MR. ANDERS: Why do we need smarter cities?
MR. ROBBINS: Some statistics say that 30% of traffic is created by people looking for parking, so that’s a problem that technology can solve and is solving. We have 70% of the world’s energy usage in cities; 20% of global energy usage is lighting, so connect to LED lighting and leverage technology to actually make them more efficient. You can cut 50% to 75% out of it. There are environmental opportunities. There are efficiency and citizen-service opportunities. There are lots of great opportunities.
MR. ANDERS: Where exactly do you come in? How does this get off the ground?
MR. ROBBINS: It does require infrastructure. Security has to be dealt with up front. The partnerships required to actually make this work are pretty significant.
MR. ANDERS: Some of this isn’t quite Jetsons-level stuff. Garbage pickup doesn’t sound that high tech. But what’s the future of waste management?
MR. ROBBINS: We’ve done things the same way forever. Waste-management vehicles leave, they have a route. They pick up receptacles, and they empty receptacles even if they’re empty. The ability to put sensors inside those—there are applications that have been written now that actually understand where that needs to occur. You can actually put sensors in that measure the presence of toxic materials so safety issues can be addressed.
MR. ANDERS: What are some of the big cities that you’re involved in?
MR. ROBBINS: We’re involved in 120 around the world today. Hamburg has gone all in, particularly in the port. Collaboration between their employees running the dock, communicating to vehicles that are waiting, managing the traffic congestion—everything’s connected, all the sensors, so that they can actually make that seamless.
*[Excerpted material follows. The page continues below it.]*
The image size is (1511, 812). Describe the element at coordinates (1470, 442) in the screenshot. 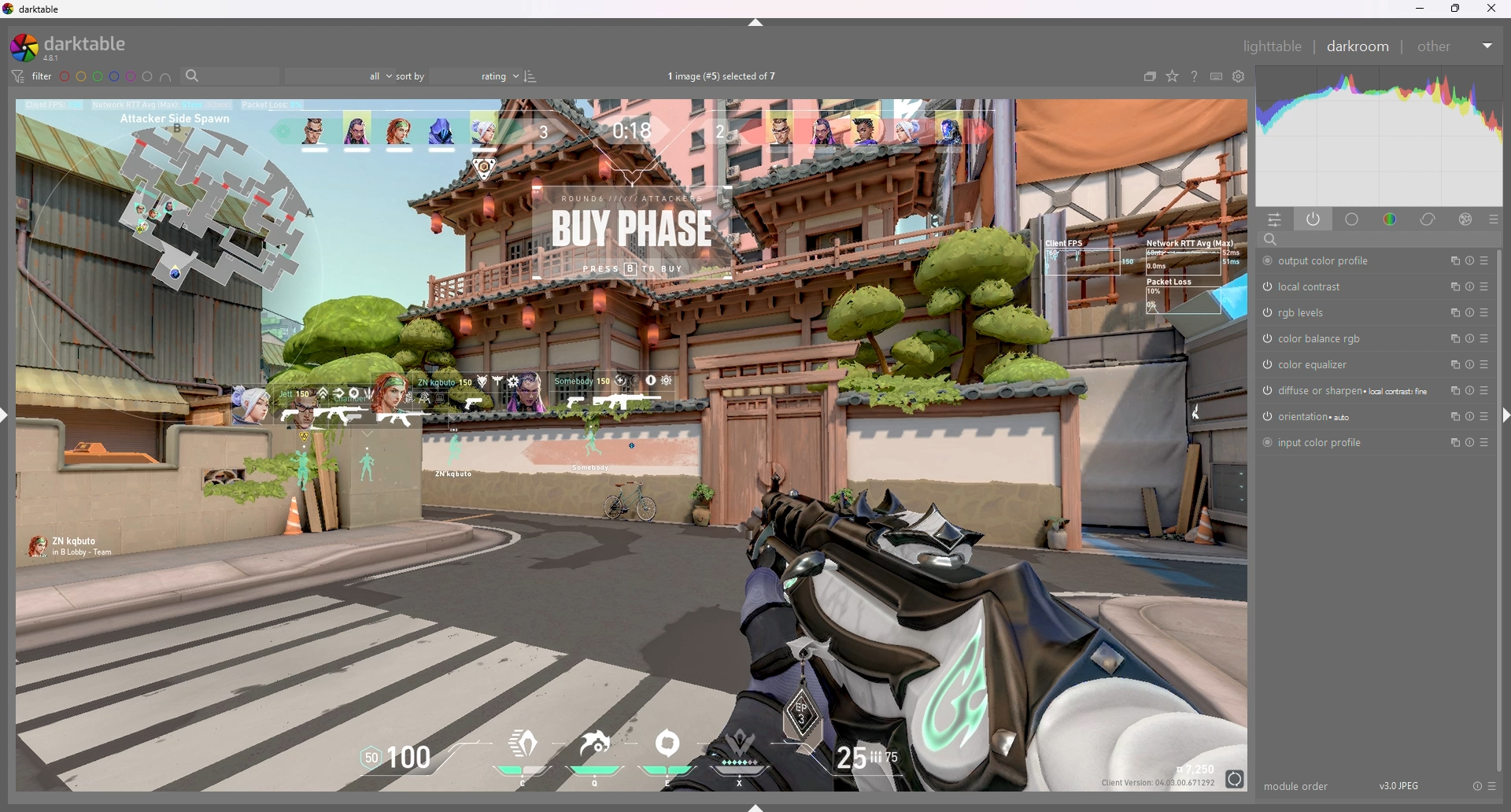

They’ve increased the productivity of the port and improved the efficiency by 20% just by implementing this technology.
Every city has different things going on. In 2016, I was in Davos and the party secretary of Guangzhou, China, said, “I’d like Cisco to come partner with us to build a smart city in Guangzhou.” And 15 months later, we had shovels, shoveling dirt for the Cisco Guangzhou Smart City Project. We’re building innovation centers. We’re partnered with universities.
MR. ANDERS: Cities are ultimately businesses, and some aren’t well run. I assume the pitch is the technology is good not only for society but for the bottom line and budget. But at the end of the day, someone has to write the check.